# WORK ORDER
Every line below is to be quoted exactly, with nothing added or dropped.

BEGIN RECORDED DATA

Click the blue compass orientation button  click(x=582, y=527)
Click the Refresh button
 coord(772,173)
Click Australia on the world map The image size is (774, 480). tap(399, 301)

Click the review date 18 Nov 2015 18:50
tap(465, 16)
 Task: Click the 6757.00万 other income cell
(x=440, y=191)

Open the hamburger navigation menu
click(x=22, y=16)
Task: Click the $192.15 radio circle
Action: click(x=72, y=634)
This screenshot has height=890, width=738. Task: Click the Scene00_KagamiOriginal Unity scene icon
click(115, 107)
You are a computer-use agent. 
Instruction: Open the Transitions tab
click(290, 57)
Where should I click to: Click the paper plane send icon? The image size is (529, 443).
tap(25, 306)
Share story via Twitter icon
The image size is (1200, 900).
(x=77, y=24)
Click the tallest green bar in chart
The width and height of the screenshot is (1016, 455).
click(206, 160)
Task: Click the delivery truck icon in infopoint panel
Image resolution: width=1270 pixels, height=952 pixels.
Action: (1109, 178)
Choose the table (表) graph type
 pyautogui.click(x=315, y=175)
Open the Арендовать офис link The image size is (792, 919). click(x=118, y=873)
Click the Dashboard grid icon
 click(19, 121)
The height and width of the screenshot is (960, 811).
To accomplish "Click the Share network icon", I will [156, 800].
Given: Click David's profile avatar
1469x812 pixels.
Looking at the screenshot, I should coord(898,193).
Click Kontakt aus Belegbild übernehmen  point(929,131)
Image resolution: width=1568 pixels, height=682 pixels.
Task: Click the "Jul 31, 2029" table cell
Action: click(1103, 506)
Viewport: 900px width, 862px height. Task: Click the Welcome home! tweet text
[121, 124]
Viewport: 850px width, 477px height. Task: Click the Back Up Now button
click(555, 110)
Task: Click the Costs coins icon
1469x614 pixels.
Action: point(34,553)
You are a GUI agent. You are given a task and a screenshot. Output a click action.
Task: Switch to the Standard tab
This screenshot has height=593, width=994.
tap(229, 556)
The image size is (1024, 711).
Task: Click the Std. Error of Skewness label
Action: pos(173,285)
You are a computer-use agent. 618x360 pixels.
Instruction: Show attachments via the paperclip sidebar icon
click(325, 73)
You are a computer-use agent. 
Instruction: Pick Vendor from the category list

END RECORDED DATA

# RESULT OF THE EXERCISE
Click the blue compass orientation button  click(x=582, y=527)
Click the Refresh button
 coord(772,173)
Click Australia on the world map The image size is (774, 480). tap(399, 301)

Click the review date 18 Nov 2015 18:50
tap(465, 16)
 Task: Click the 6757.00万 other income cell
(x=440, y=191)

Open the hamburger navigation menu
click(x=22, y=16)
Task: Click the $192.15 radio circle
Action: click(x=72, y=634)
This screenshot has height=890, width=738. Task: Click the Scene00_KagamiOriginal Unity scene icon
click(115, 107)
You are a computer-use agent. 
Instruction: Open the Transitions tab
click(290, 57)
Where should I click to: Click the paper plane send icon? The image size is (529, 443).
tap(25, 306)
Share story via Twitter icon
The image size is (1200, 900).
(x=77, y=24)
Click the tallest green bar in chart
The width and height of the screenshot is (1016, 455).
click(206, 160)
Task: Click the delivery truck icon in infopoint panel
Image resolution: width=1270 pixels, height=952 pixels.
Action: (1109, 178)
Choose the table (表) graph type
 pyautogui.click(x=315, y=175)
Open the Арендовать офис link The image size is (792, 919). click(x=118, y=873)
Click the Dashboard grid icon
 click(19, 121)
The height and width of the screenshot is (960, 811).
To accomplish "Click the Share network icon", I will [156, 800].
Given: Click David's profile avatar
1469x812 pixels.
Looking at the screenshot, I should coord(898,193).
Click Kontakt aus Belegbild übernehmen  point(929,131)
Image resolution: width=1568 pixels, height=682 pixels.
Task: Click the "Jul 31, 2029" table cell
Action: click(1103, 506)
Viewport: 900px width, 862px height. Task: Click the Welcome home! tweet text
[121, 124]
Viewport: 850px width, 477px height. Task: Click the Back Up Now button
click(555, 110)
Task: Click the Costs coins icon
1469x614 pixels.
Action: point(34,553)
You are a GUI agent. You are given a task and a screenshot. Output a click action.
Task: Switch to the Standard tab
This screenshot has height=593, width=994.
tap(229, 556)
The image size is (1024, 711).
Task: Click the Std. Error of Skewness label
Action: pos(173,285)
You are a computer-use agent. 618x360 pixels.
Instruction: Show attachments via the paperclip sidebar icon
click(325, 73)
You are a computer-use agent. 
Instruction: Pick Vendor from the category list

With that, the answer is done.